■ EXTRACTED ENTRIES:
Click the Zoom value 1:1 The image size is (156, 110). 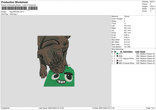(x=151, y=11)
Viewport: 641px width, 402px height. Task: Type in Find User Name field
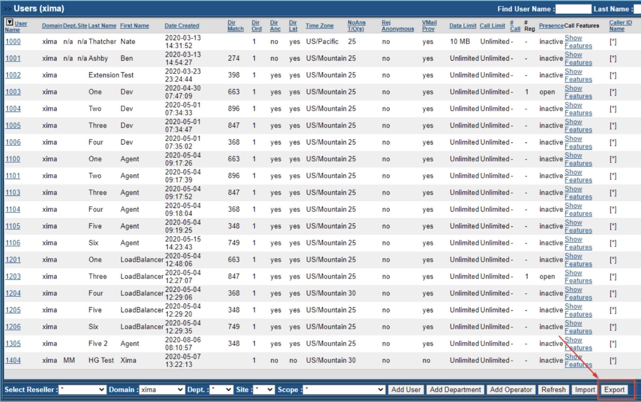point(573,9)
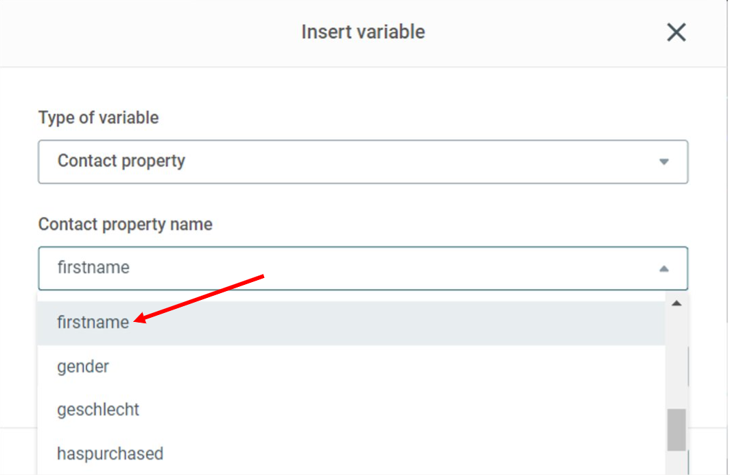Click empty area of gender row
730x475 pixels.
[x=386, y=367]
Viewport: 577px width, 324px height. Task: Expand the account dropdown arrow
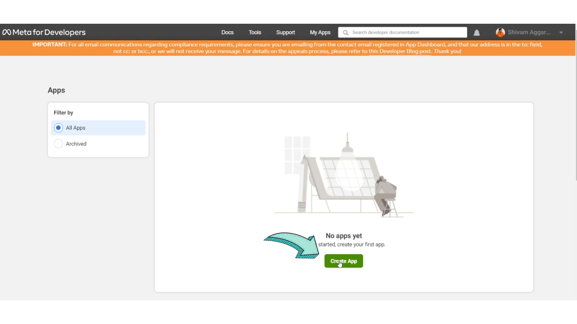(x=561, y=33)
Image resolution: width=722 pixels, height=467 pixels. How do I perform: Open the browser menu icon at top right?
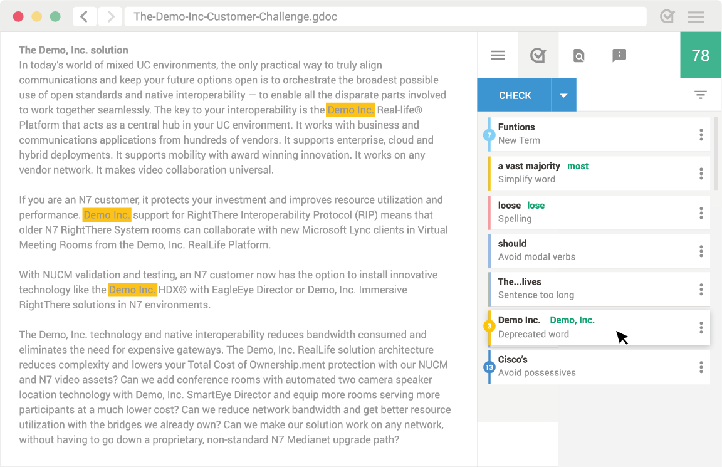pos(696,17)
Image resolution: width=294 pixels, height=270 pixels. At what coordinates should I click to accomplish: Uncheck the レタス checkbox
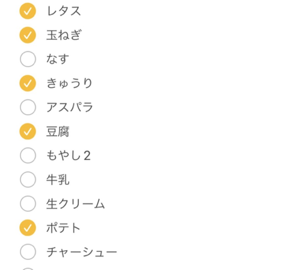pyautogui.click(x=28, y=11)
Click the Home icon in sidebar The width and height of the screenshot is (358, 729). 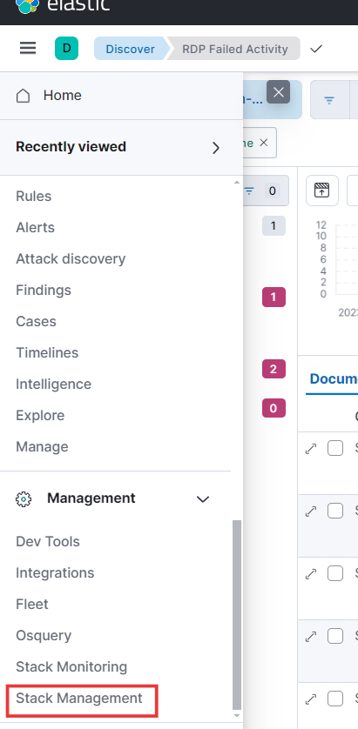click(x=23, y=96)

■ REQUIREMENTS: From the listing above, copy out each line in which the word "resolution" appears.

■ FULL SOLUTION:
Image resolution: width=722 pixels, height=467 pixels. How do I perform: Open the browser menu icon at top right?
Image resolution: width=294 pixels, height=270 pixels. At what coordinates should I click to accomplish: Uncheck the レタス checkbox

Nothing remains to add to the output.